4.4

438 62 30
                                    

[22.10]

arda:
doymadım doyamadım sevmelere seni ben|

kimseyi koyamadım yerine yeniden|

saymadım sayamadım sensiz geçen yılları|

ne inkar ne itiraf bu yalnızca sitem|

Arda kapının aniden açılmasıyla yatağından sıçradı. Sinirli bir kirpi gibi kıpkırmızı olan Semih dalmıştı odaya. Arda, Sezen Aksu dinlemekten deliye dönmüştü ve ağlayarak okuduğu Ferdi'nin sohbetinden çıktı.

"Ne bu arda? Kapıyı kırdırtacaktın bana."

Arda yüzünü sakladı fenerbahçeli battaniyesinin altına. "Çok kötüyüm gel diyorsun! Deliye dönüyordum burda!"

"Havalandir azıcık şurayı." Diye söylenmeye devam etti camları ve ışığı açan sarışın oğlan. Depresyondaki birinin kasveti hakimdi odada.

Diğer yapacaklarını halledince, bu havada battaniyeye sarılmış çocuğun üzerinden örtüyü çektiğinde gördüğü şeye karşı kalakaldı Semih.

Arda'nın kan çanağına dönmüş gözleri nedeniyle.

"Gerizekali. Bu ne hal! Ağlayacağım şimdi." Semih, Arda'ya kocaman sarılırken kumral oğlan ağlamaya devam etti. Bazen sadece buna ihtiyacı oluyordu insanın.

"Madem seviyordun...neden reddettin ya!"

Semih'in sitemini anliyordu Arda. Neden ikinizin de üzülmesine sebep oluyorsun. Cevabı çok basitti. Abisini de çok seviyordu.

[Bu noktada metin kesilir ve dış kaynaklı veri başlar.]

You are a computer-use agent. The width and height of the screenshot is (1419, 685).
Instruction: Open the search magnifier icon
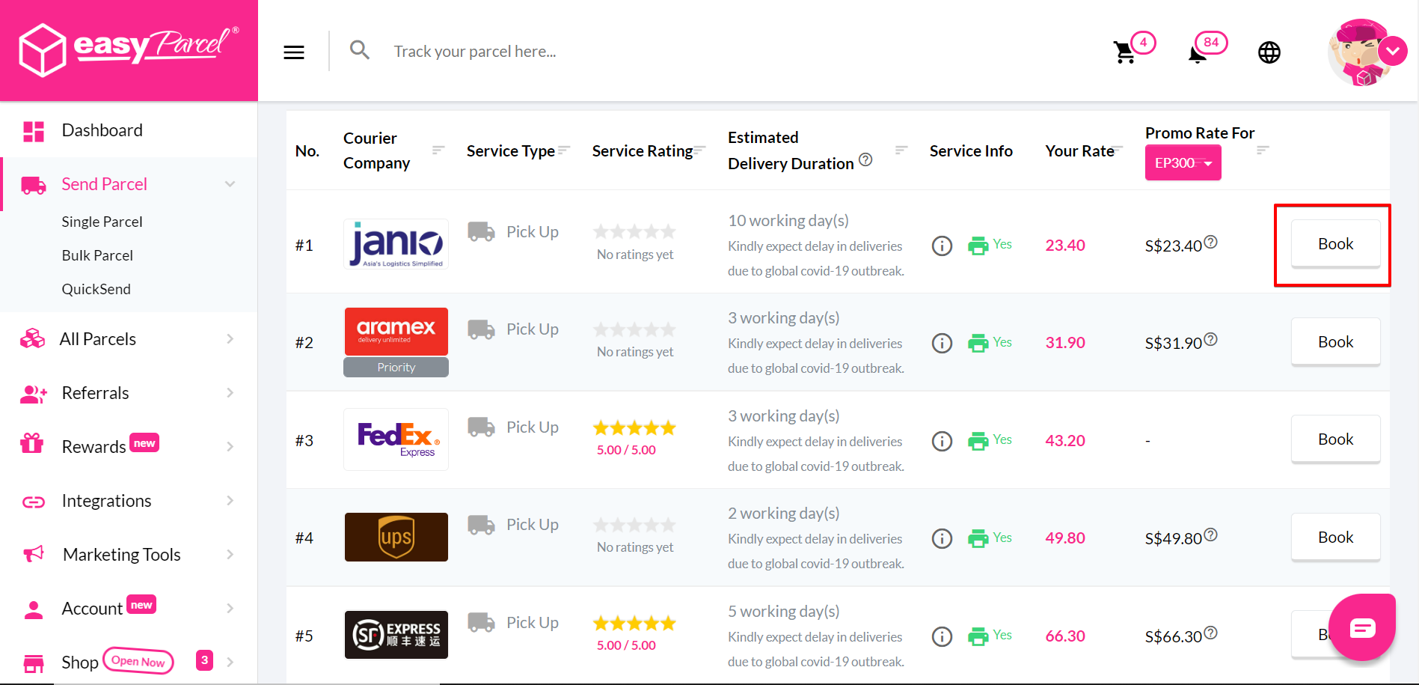coord(360,49)
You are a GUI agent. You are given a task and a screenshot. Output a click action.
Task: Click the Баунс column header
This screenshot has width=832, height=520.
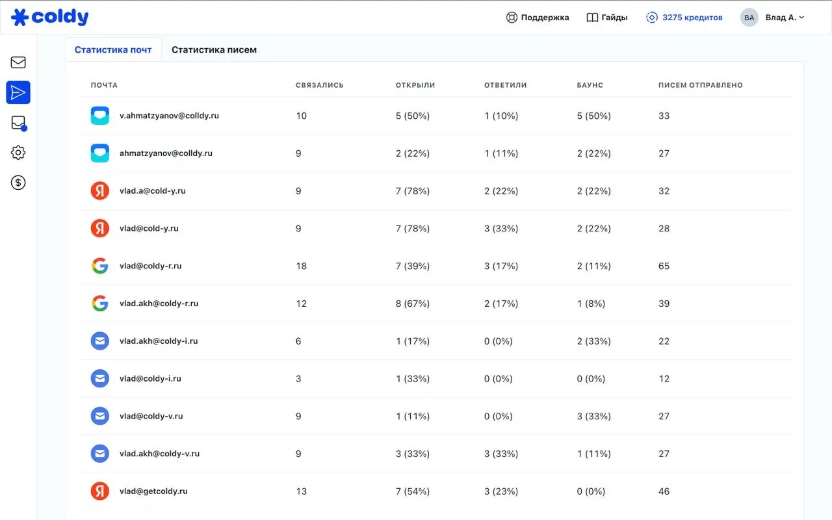(x=590, y=85)
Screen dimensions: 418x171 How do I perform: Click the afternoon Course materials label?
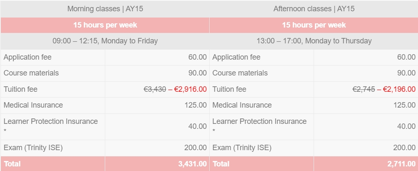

"Can ve Kenan'a söyledin mi?" Dedi cevap alamayacağını anlayan Semih. Aynı zamanda kumral çocuğun sırtını okşuyordu.
"Evet gelecekler birazdan." Dedi boğuk bir sesle.

"KUMRALIM ÇALIYO SEMIH!" Arda hala açık olan playlisti nedeniyle daha da şiddetli ağlamaya başlayınca, abisi evde olmadığı için dua ettiler. Yoksa uzun zamandır süren bu mutluluktan sonra garip gelirdi esmer oğlana bu durum.

Biraz sonra Semih, aşağıdan Arda'ya soğuk bir bardak su getirmisti ve yanına oturmuştu tekrar. Biraz daha iyiydi şimdi.

Pikniğe gittikleri günün üzerinden iki hafta geçmişti. Ferdi'nin itirafindan beri. Arda hep biliyordu sanki ona yoğun duygular beslediğini ama. İtiraf edeceğini dusunmuyordu hiç. Ne güzel uzaklaşacaklardı. Kimse üzülmeyecekti. Rahatına alışmıştı. Sevgiye de. Ferdi'ye de.

"Üzülmesini istemedim Semih. Yemin ederim... Abimle arasi bozulsun istemedim. İki taraf içinde...."

Semih çocuğun çaresiz yüzüne bakarken bir iç çekti. "Ah be ardam. Niye izin verdin o zaman sürmesine. Sana daha da aşık olmasına."

Arda başını ellerinin arasına alıp biraz daha gömdü dizlerine kendini. "Bilmiyorum. Çok güzel geldi. Rahat geldi. İlk defa yaşadığım duygular hoşuma gitti. Devamlı olmasını istedim."

"Ama vicdanım el vermedi Semih. Aşık olmasına, acı çekmesine katlanamadim."

Sonunu ikimiz de biliyorduk. Kendimi kaptıramazdım.

"Allahim sen bana sabir ver ya."

Arda sormaktan korktuğu şeyi dile getirebildi en sonunda. "Bitti mi hikayemiz?"

"Öyle gözüküyor."

Can ve Kenan aniden odaya girince, içeri nasıl girdiklerini anlamadı Arda. İki uzun boylu oğlan da nefes nefese ve şaşkın bir şekilde duruyordu.

"Her şeyi anlat!" Selam bile vermeden yanına atlamıştı Kenan. Hiç bir şekilde şüphelenmediği çok belliydi.

"Ben demiştim!" Dedi tam tersi olan Can. Arda'nın daha suçlu olan taraf olduğunu düşünüyordu sanki. Ve her şeyi başından bildiğine emindi Arda. Esmer çocuk iyi bir gözlem yeteneğine sahipti.

Kenan, Arda kadar umutsuz duran sarışın oğlana imayla bakarak kumralın omzunu sıvazladı.

"Bir çözüm bulacağız elbet. Neler atlattık biz."